Risks within Content

In virtually all industries, the creation of documents (both digital and paper-based) is essential to internal processes—whether putting together a sales contract, developing a project plan or specifying a vendor deliverable, for example. However, documents can represent an immediate risk to the business for any of the following reasons:

  • Accidental Data Leaks from Printing – Employees working in large offices might inadvertently send documents to the wrong printer or forget they printed them – leaving them vulnerable to interception by potentially unauthorized employees.
  • Human Error with Data Sharing – Workers sharing documents electronically might accidentally route or emails documents to the incorrect recipient, resulting in sensitive data being exposed, or other mishaps like missed deadlines.
  • Version Control – With no way for multiple employees to work on the same file simultaneously, workers defer to emailing different versions of the same document back and forth with other employees. This is not only inefficient but also rife with opportunities for oversights, such as edits being left out of final versions or clients being sent an earlier draft file. Operational errors like this are not only bad customer service but could lead to unintended profitability consequences.

Companies with document-intensive workflows have probably experienced at least one of the above challenges, but because they all seem minor compared to a major data breach, these issues are chalked as the price of doing business. In a vacuum, no single document-based data breach is likely to bring down a business, but the aggregate impact of fines, audits, and loss of business can ultimately put tremendous pressure on an enterprise. Fortunately, all of the above risks are avoidable.

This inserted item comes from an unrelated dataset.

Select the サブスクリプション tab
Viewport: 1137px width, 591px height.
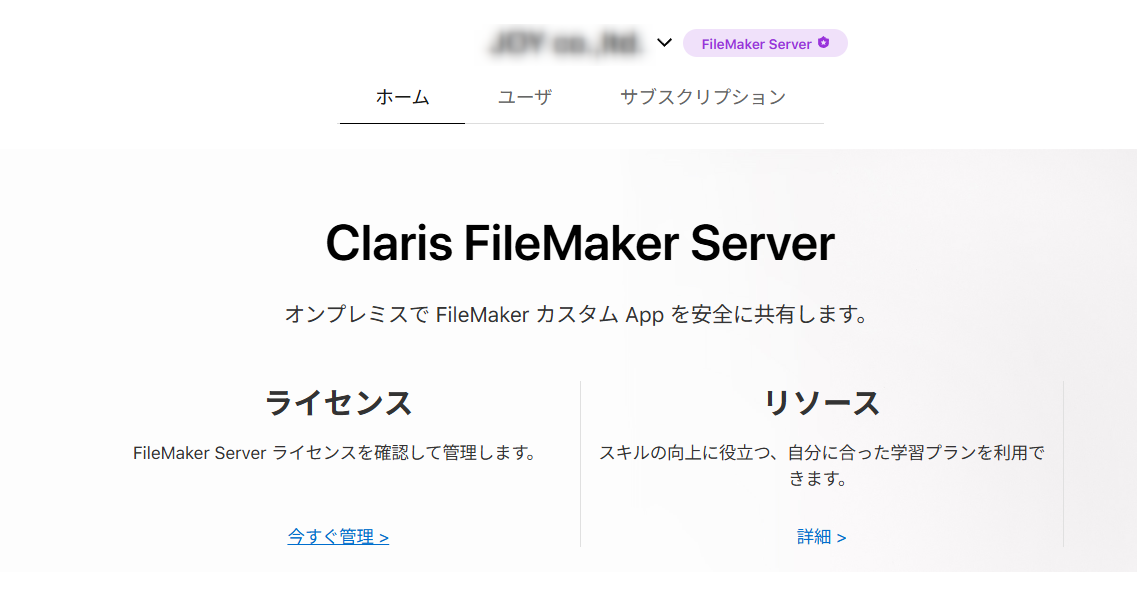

Formulate Document Governance Strategies

The best approach to implementing document governance is to lay a foundation with protection of the metadata housed on documents (both physical and digital) being a clear priority. However, companies must not solely rely on their employees to safeguard data and ensure compliance.

In the above examples, human error was the driving force in the data breaches, and it is unrealistic to expect workers to not make mistakes while processing upwards of hundreds of documents per day. Companies must establish secure digital workflows with built-in automated security parameters to take the onerous task of ensuring security off of busy workers’ plates.

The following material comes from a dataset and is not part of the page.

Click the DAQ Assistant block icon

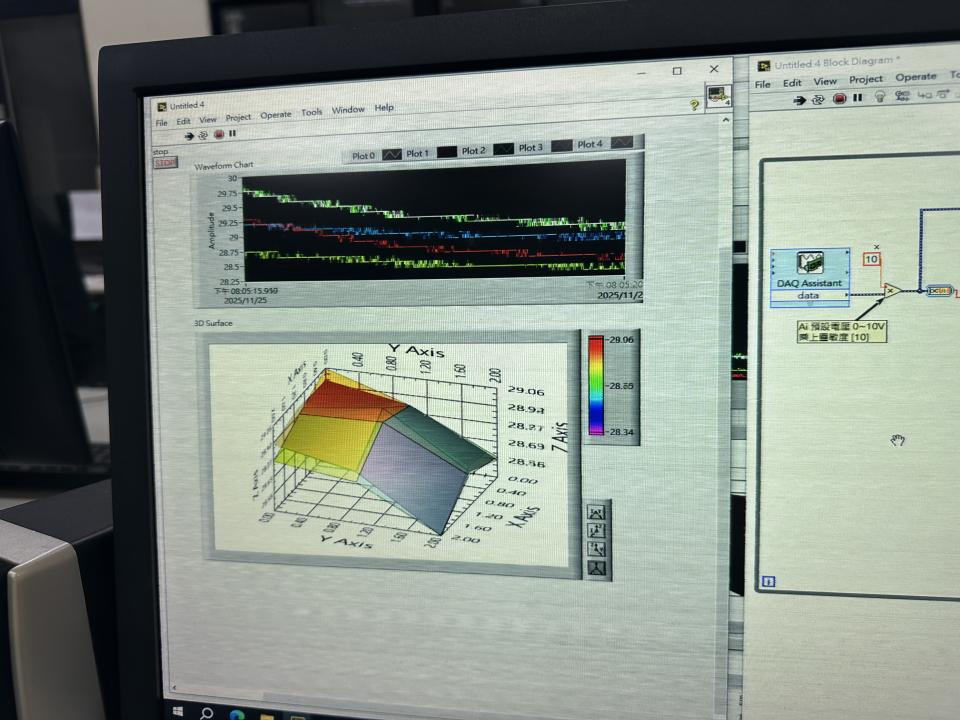click(810, 263)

  • Digitize Paper Documents – Companies can ensure that all data residing in paper-based documents is more secure by converting these documents to digital files. There are document capture software tools on the market today that can “read” paper documents when scanned, identify key features like social security numbers or the word “classified,” and automatically redact information or encrypt the resulting file. These extra steps protect sensitive information while converting the document into a form more easily shared.    
  • Parameters for Routing Digital Files – To keep electronic files from falling into the wrong hands, businesses can set authorized destinations for all routed documents. This prevents employees from sending documents with recipients outside of their organizations (an example would be a government agency allowing workers to only route files to domains ending in .gov).
  • Collaboration Tools – There are PDF software tools that enable multiple users to work on the sale file simultaneously. This improves productivity, prevents any versions errors and better ensures clients are never sent unfinalized documents.
  • Secure Printing – Print management software holds print jobs in a secure queue until an authorized employee authenticates his or her physical presence at the device. This makes certain documents with sensitive information are never intercepted by unauthorized employees.

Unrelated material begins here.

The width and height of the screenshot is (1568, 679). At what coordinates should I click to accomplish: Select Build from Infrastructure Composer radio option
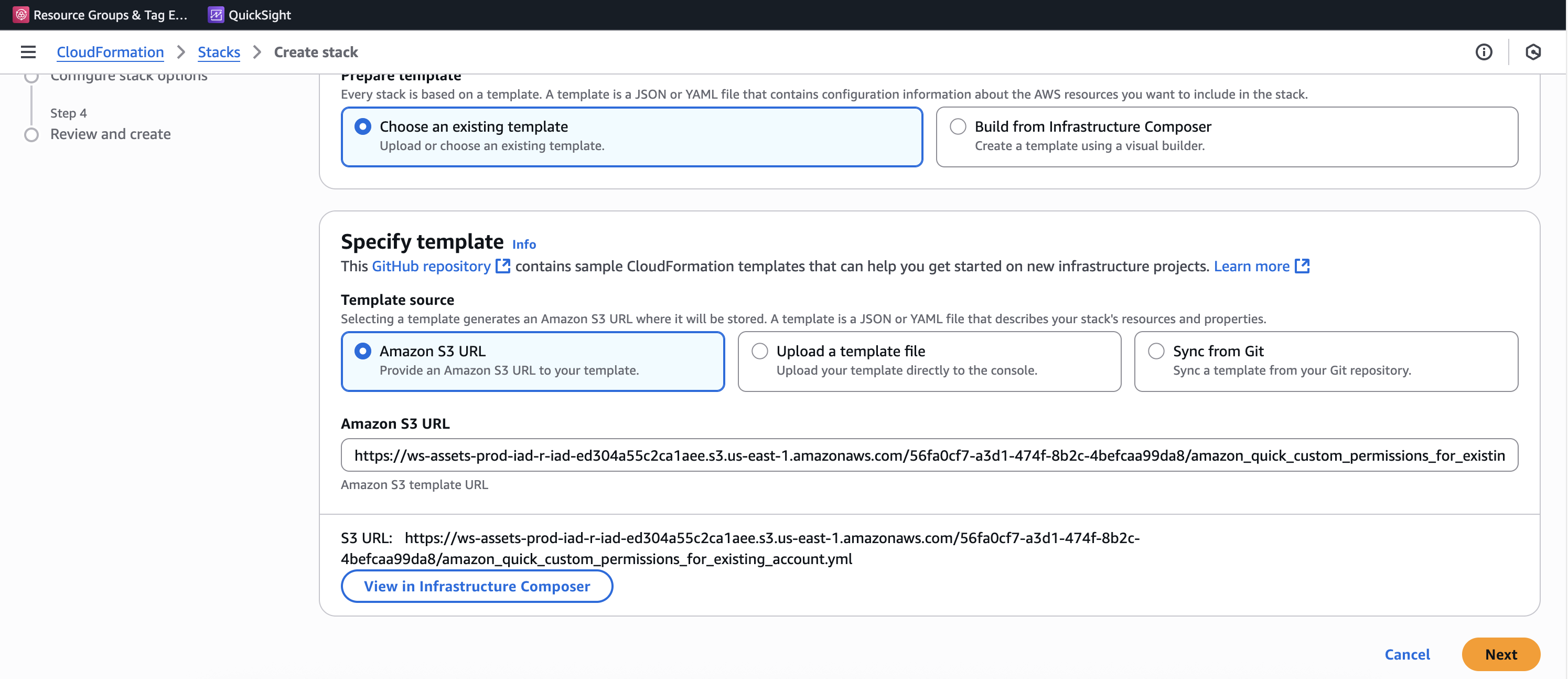(958, 126)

Make Document Governance Manageable

Many organizations see document governance as an overwhelming process. By supplying workers with the right tools and techniques such as those outlined above, companies can bring improved document governance seamlessly into daily processes. To ease adoption, businesses can also start with focusing on a sensitive-class of documents and then expand deployment from there.

Many companies are in denial about the dangers documents pose – believing error-prone, document-intensive workflows are too deeply ingrained in the business or the benefits of implementing better data governance are small in relation to the investment needed. This is misguided. Businesses can become significantly safer and more productive by implementing document governance strategies that enable secure workflows while maintaining high levels of worker productivity.